DOCUMENT EXTRACT
***
9.           Termination.

 

(i)          The obligations of the Underwriters under this Agreement may be terminated at any time prior to the Closing Date, by notice to the Company from the Representative, without liability on the part of the Underwriters to the Company if, prior to delivery and payment for the Shares, in the sole judgment of the

 

18
 

 

Representative: (a) there has occurred any material adverse change in the securities markets or any event, act or occurrence that has materially disrupted or, in the opinion of the Representative, will in the future materially disrupt, the securities markets or there shall be such a material adverse change in general financial, political or economic conditions or the effect of international conditions on the financial markets in the United States is such as to make it, in the judgment of the Representative, inadvisable or impracticable to market the Shares or enforce contracts for the sale of the Shares; (b) there has occurred any outbreak or material escalation of hostilities or other calamity or crisis the effect of which on the financial markets of the United States is such as to make it, in the judgment of the Representative, inadvisable or impracticable to market the Shares or enforce contracts for the sale of the Shares; (c) trading in the Shares or any securities of the Company has been suspended or materially limited by the Commission; (d) trading generally on the New York Stock Exchange, Inc., NYSE MKT or Nasdaq has been suspended or materially limited, minimum or maximum ranges for prices for securities shall have been fixed, or maximum ranges for prices for securities have been required, by any of said exchanges or by order of the Commission, FINRA or any other government or regulatory authority; (e) a banking moratorium has been declared by any state or U.S. federal authority; (f) the Company shall have failed, refused or been unable to comply with the terms of or perform any agreement or obligation under this Agreement in any material respect, other than by reason of a default by the Underwriters; (g) any condition to the Underwriters’ obligations is not fulfilled in any material respect (except to the extent the Underwriters shall have waived such condition); or (h) in the judgment of the Representative, there has been, since the time of execution of this Agreement or since the respective dates as of which information is given in the Final Prospectus, any material adverse change in the assets, properties, condition, financial or otherwise, or in the results of operations, business affairs or business prospects of the Company and its Subsidiaries considered as a whole, whether or not arising in the ordinary course of business.

 

(ii)         Insufficient Funds.  The obligations of the parties under this Agreement shall be automatically terminated in the event that notice is given to the Escrow Agent as determined prior to the close of business on the date scheduled for receipt of the Funds, that at least the Minimum Funds have not been deposited by the Investors into the Escrow Account by the close of business on the Closing Date.

 

(iii)        If this Agreement is terminated pursuant to this Section, such termination shall be without liability of any party to any other party except as provided in Section 6 hereof.

 

10.         Notices.  Notice given pursuant to any of the provisions of this Agreement shall be in writing and, unless otherwise specified, shall be mailed or delivered (i) if to the Company, at the office of the Company, 122 East 42nd Street, 4th Floor, New York, NY 10168, Attention: Peter Sidoti, with copies to Morrison & Foerster LLP, 250 West 55th Street, New York, NY 10019, Attention: Anna T. Pinedo, Esq., or (ii) if to the Underwriters, at the office of W.R. Hambrecht + Co., LLC, 909 Montgomery Street, Third Floor, San Francisco, California 94133, Attention: John Hullar, with copies to Rimon PC, One Embarcadero Center, Suite 400, San Francisco, California 94111, Attention: Mark R. Diamond, Esq. Any such notice shall be effective only upon receipt. Any notice under Section 8 may be made by facsimile or telephone, but if so made shall be subsequently confirmed in writing.
***
DATA PROVIDED
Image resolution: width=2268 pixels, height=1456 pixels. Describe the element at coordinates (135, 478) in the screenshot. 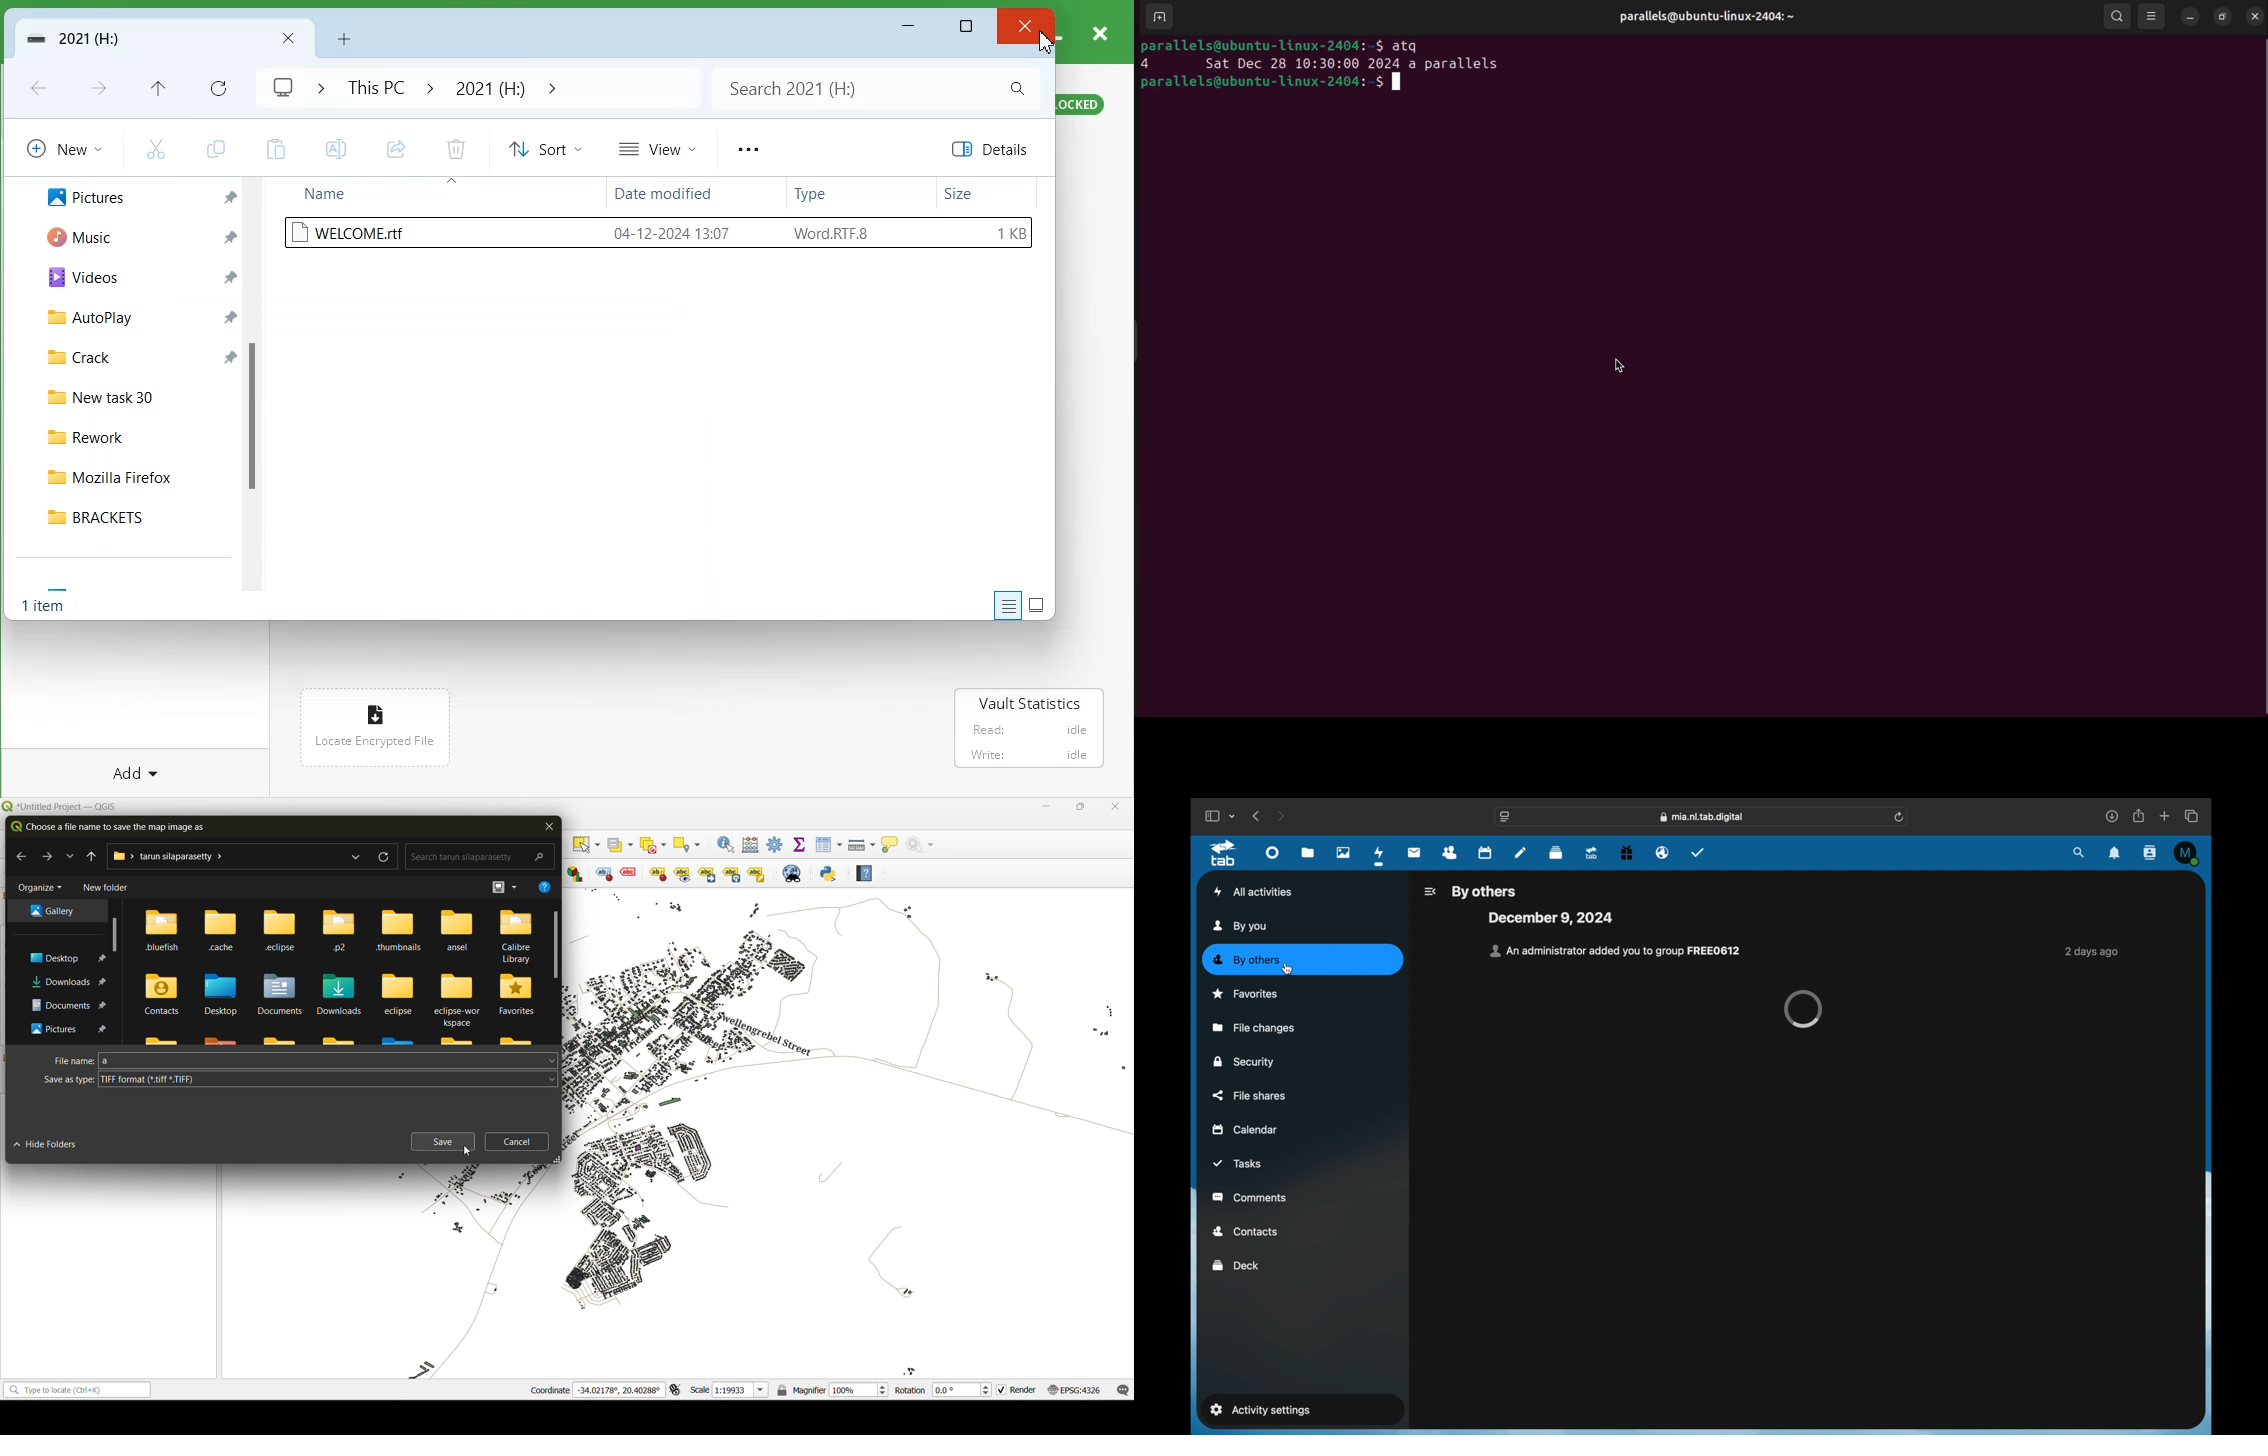

I see `Mozilla Firefox` at that location.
***
TASK SET
1. Reproduce the underwriting agreement excerpt word for word from "(iii)        If this Agreement" to "Section 6 hereof.".
2. According to the underwriting agreement excerpt, when does a notice given under the agreement become effective?
The data has no connection to the underwriting agreement excerpt.

RESPONSE LIST
1.
(iii)        If this Agreement is terminated pursuant to this Section, such termination shall be without liability of any party to any other party except as provided in Section 6 hereof.

2. A notice becomes effective only upon receipt.